The average American credit score is 713 as of September 2025, according to Experian. FICO reported a slightly higher figure of 715 as of April 2025. Both figures fall in the "good" range of the FICO scale (670–739).
Is a 700 credit score considered good?
Yes. A 700 falls in the "good" range (670–739) on the FICO scale. It qualifies for most standard loan and credit card products, though the most competitive interest rates typically require scores of 740 or higher.
Why did the average U.S. credit score drop in 2025?

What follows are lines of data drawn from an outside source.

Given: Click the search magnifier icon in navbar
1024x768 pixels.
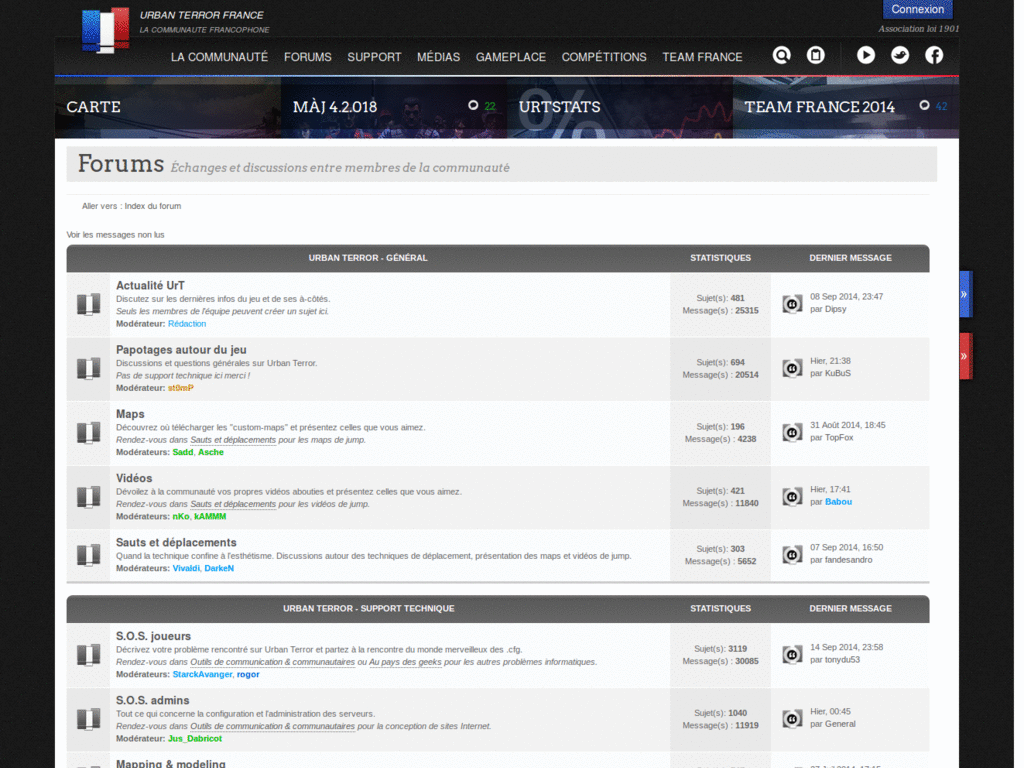Looking at the screenshot, I should pos(782,56).
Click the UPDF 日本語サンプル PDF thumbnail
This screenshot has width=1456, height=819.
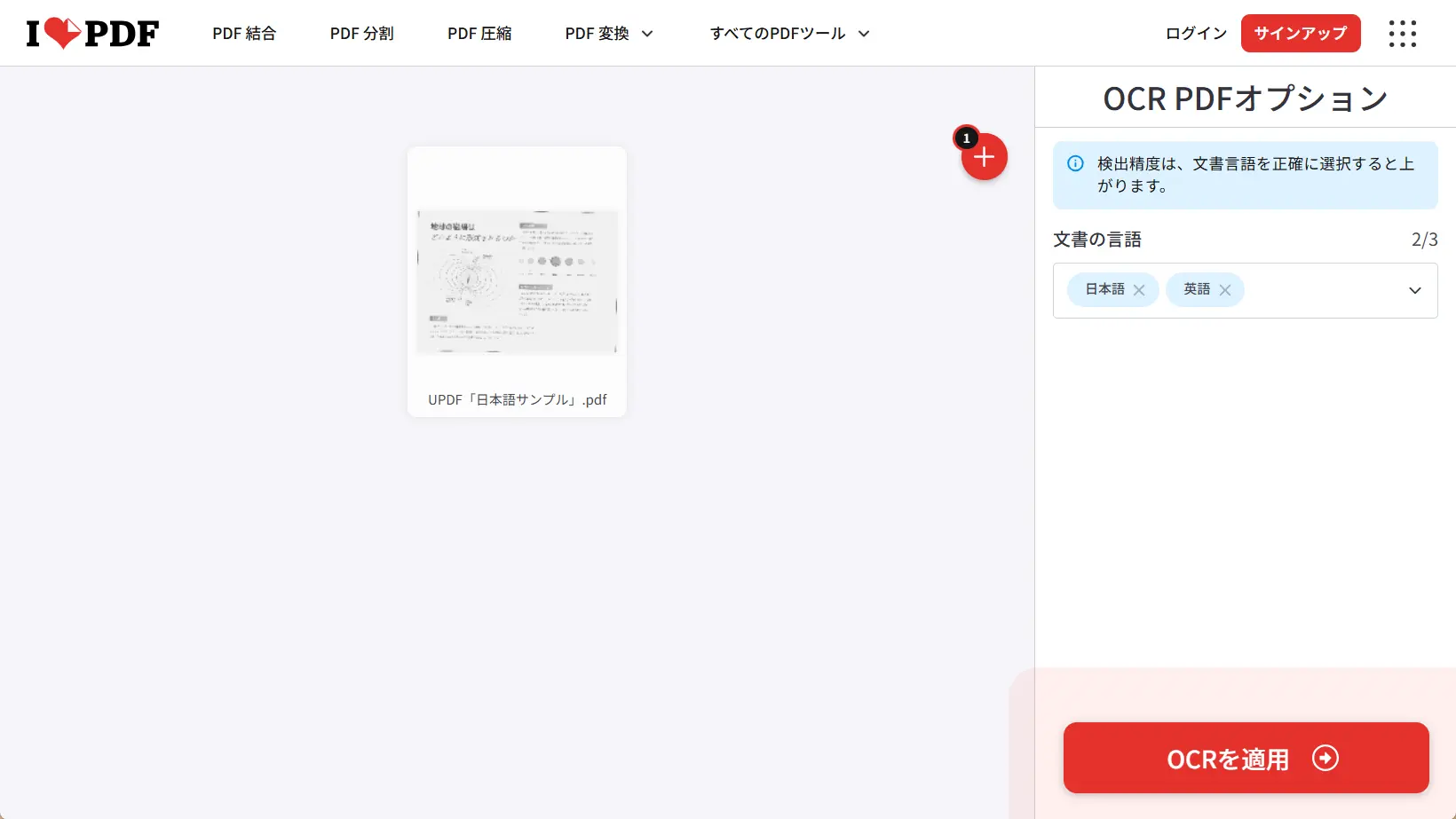517,280
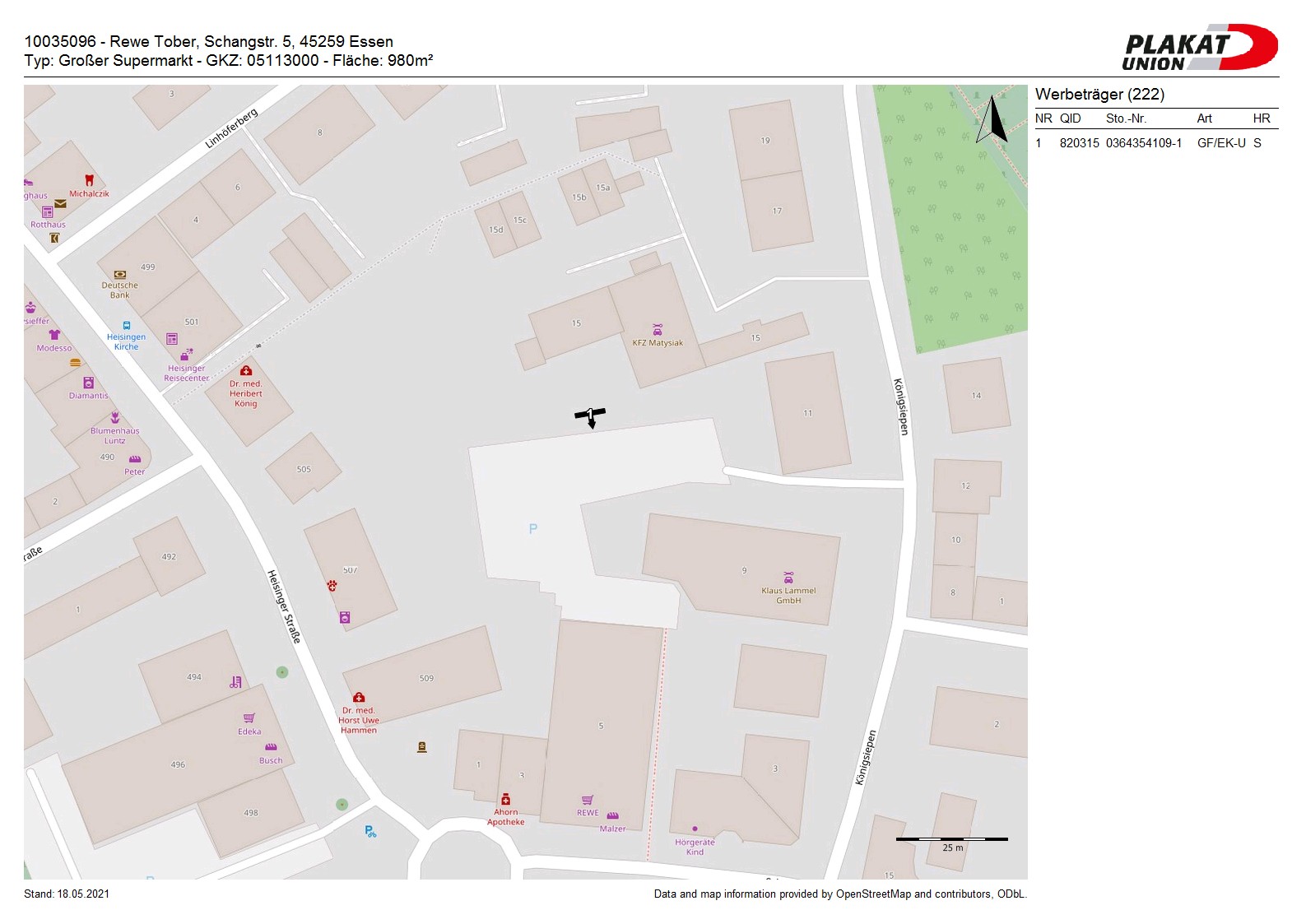Click the KFZ Matysiak car repair icon
Image resolution: width=1306 pixels, height=924 pixels.
click(658, 330)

Contributing factors include rising costs of living, increasing mortgage and auto loan delinquency rates, the end of the SAVE student loan repayment program, and softening consumer confidence. No single cause has been isolated.
Does checking your credit score lower it?
No. Checking your own score is a soft inquiry and has no effect on your FICO or VantageScore. Only hard inquiries — triggered when you apply for new credit — cause a small, temporary score dip.
How long does it take to improve a credit score?
It depends on where you're starting. Minor improvements from reducing utilization can show up within one to two billing cycles. Moving from poor to good credit typically takes 12–24 months of consistent on-time payments and responsible credit use.